Gözlerimi yumdum ve derin bir nefes aldım.
"Arkadaşımda."
"Arkadaş? Peki, kimmiş bu arkadaş?"
"Yeter ya! Çocuk gibi sorguya çekemezsin beni. Çekil git şuradan! Sana hesap mı vereceğim?!"
Abim şaşkınlıkla bana baktığında odama yürüdüm ve kendimi banyoya atıp hemen duşa girdim.
Herkesten nefret ediyordum.
Başımdan akan sıcak suyla birlikte rahatlarken göz yaşlarım da serbest kalmıştı.
Hıçkırarak ağlarken başımı yukarı kaldırdım ve gözlerimi yumdum. Kendimi çok kötü hissediyordum.
İradeli olamamıştım. Kendime sahip çıkmamıştım. Aptal gibi onun yatağında uyanıp istediğini almasını sağladım.

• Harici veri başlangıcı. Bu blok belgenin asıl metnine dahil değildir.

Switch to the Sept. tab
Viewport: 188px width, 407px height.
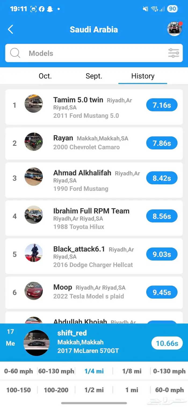(x=94, y=76)
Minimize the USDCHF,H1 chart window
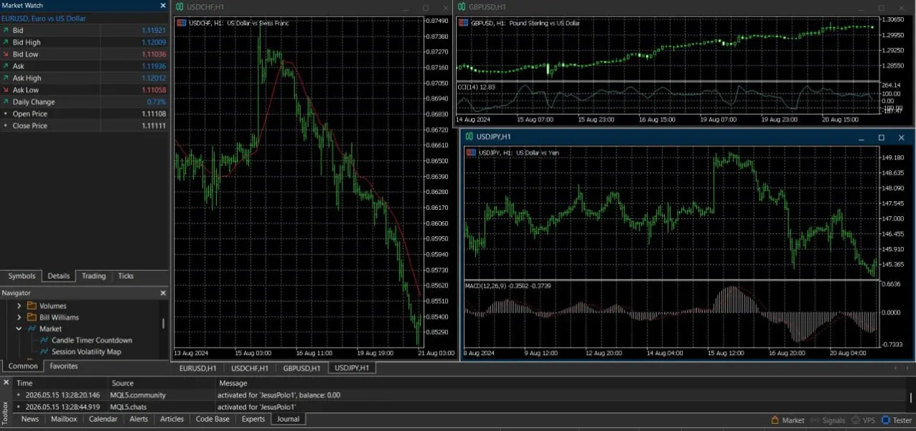The height and width of the screenshot is (431, 916). tap(405, 7)
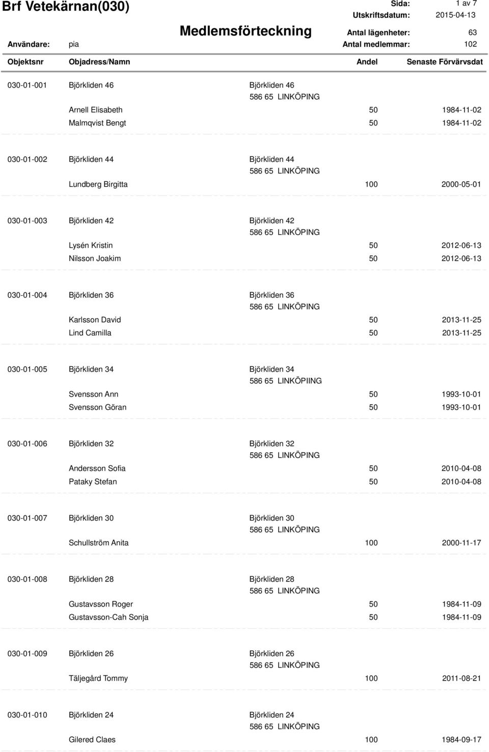Click the Brf Vetekärnan(030) title
The width and height of the screenshot is (489, 752).
pos(68,7)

Acizdim.
Ellerimi yüzüme kapatıp daha yüksek sesle ağlamayı sürdürdüm.
Kalbim zaten kırıktı, bir de hata üstüne hata yapıyordum.
+
Abimin gönlünü almam gerekiyordu. Beni çok merak ettiğini biliyordum ve susmak yerine tartışmayı büyütmüştüm.
Yemeği hazırlamıştım ve masada tek başıma yemek yemek istemiyordum. Çatalı masaya bıraktım ve derin bir nefes alıp yerimden kalktım. Abimin odasının önünde durup kapıyı tıklattım.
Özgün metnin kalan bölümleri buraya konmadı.